◆ **Entries provided**:
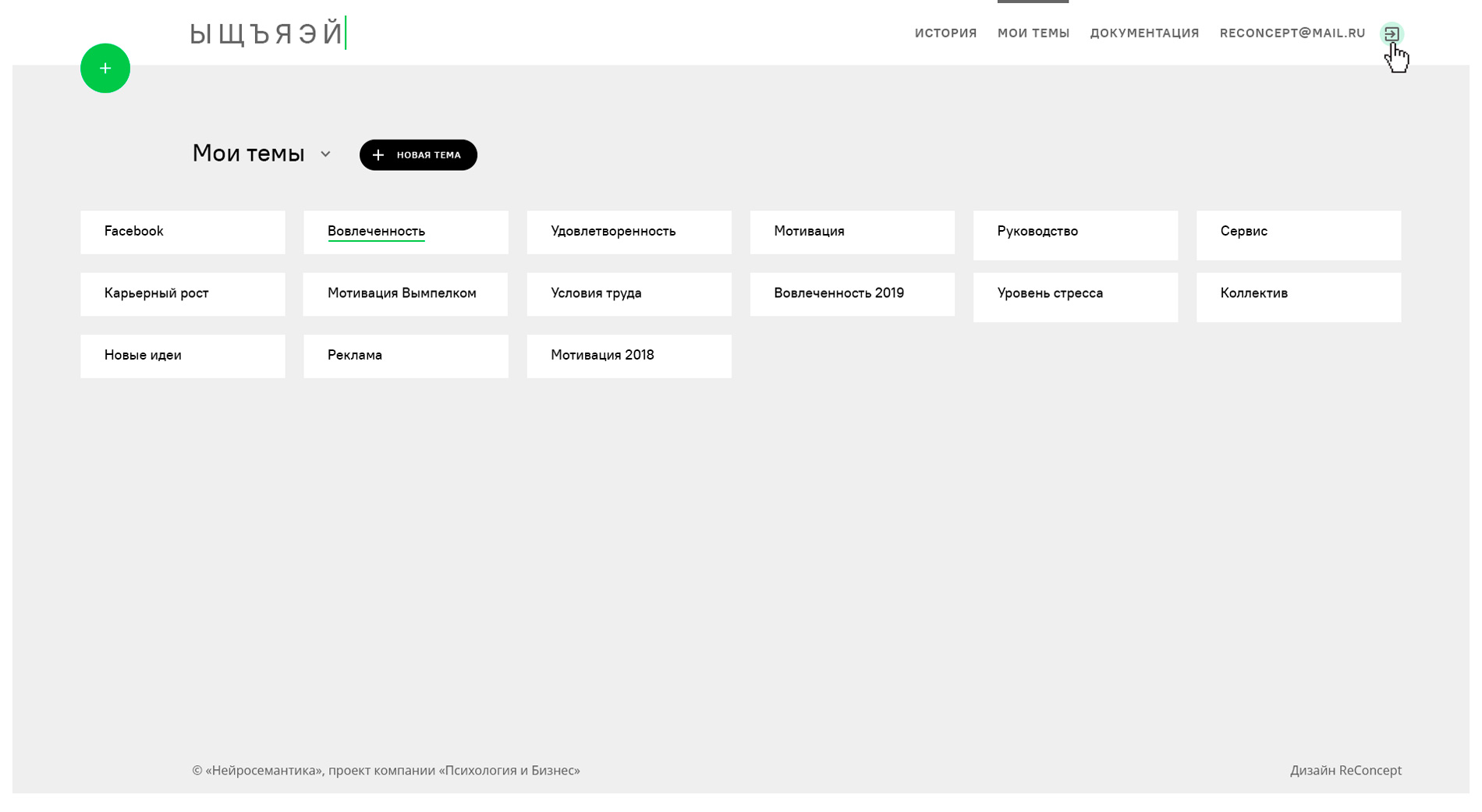The image size is (1482, 812).
Task: Open the История menu item
Action: tap(945, 34)
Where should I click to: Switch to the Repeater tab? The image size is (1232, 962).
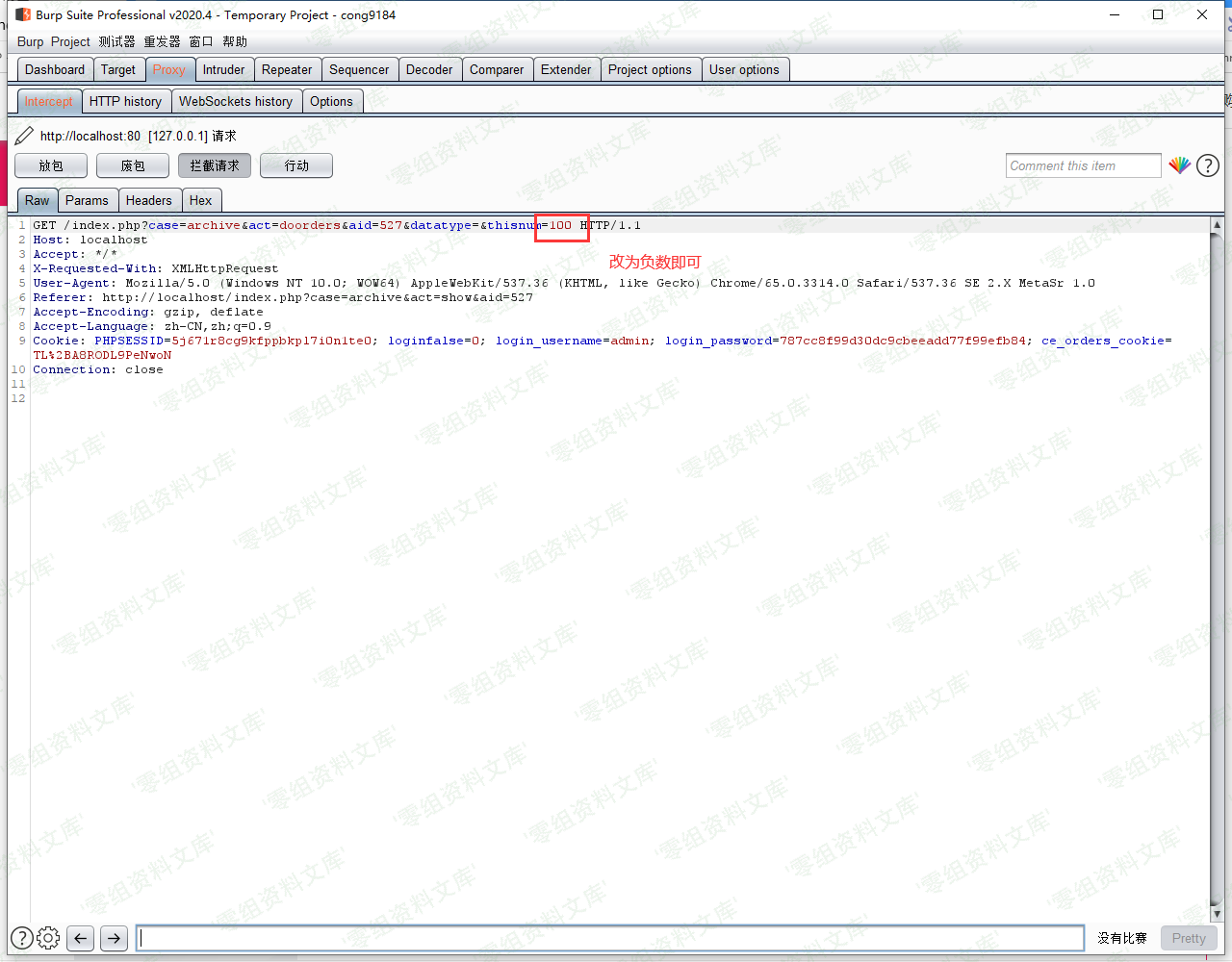tap(287, 69)
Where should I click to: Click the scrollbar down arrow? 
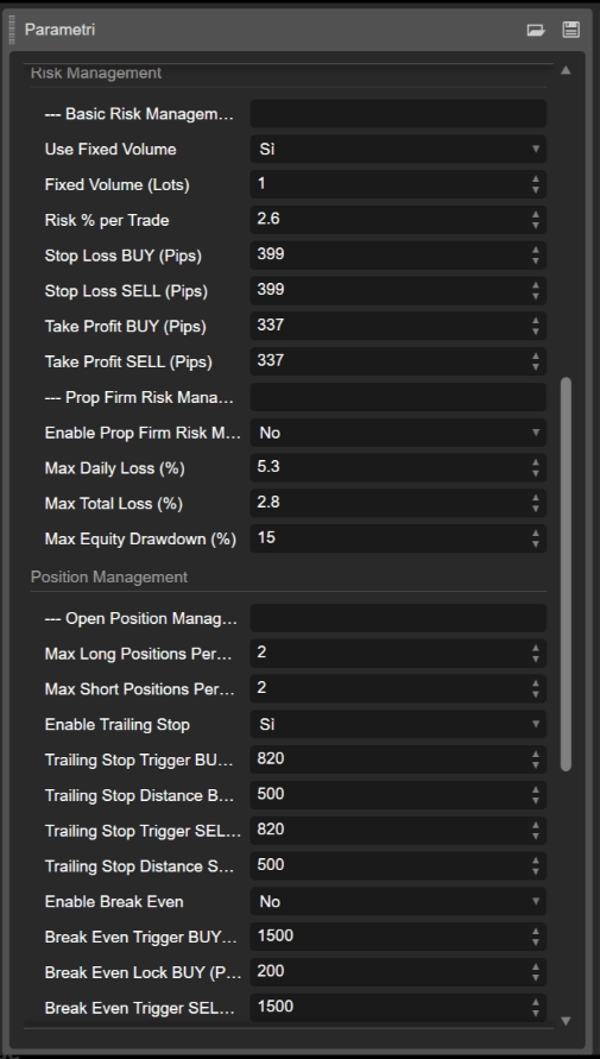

◆ **What is needed**:
Please restate word for word each line from the one containing "Where should I click to: Switch" to the end of the data above, without the pictures.

◆ **Exercise solution**:
Where should I click to: Switch to the Repeater tab? The image size is (1232, 962).
tap(287, 69)
Where should I click to: Click the scrollbar down arrow? 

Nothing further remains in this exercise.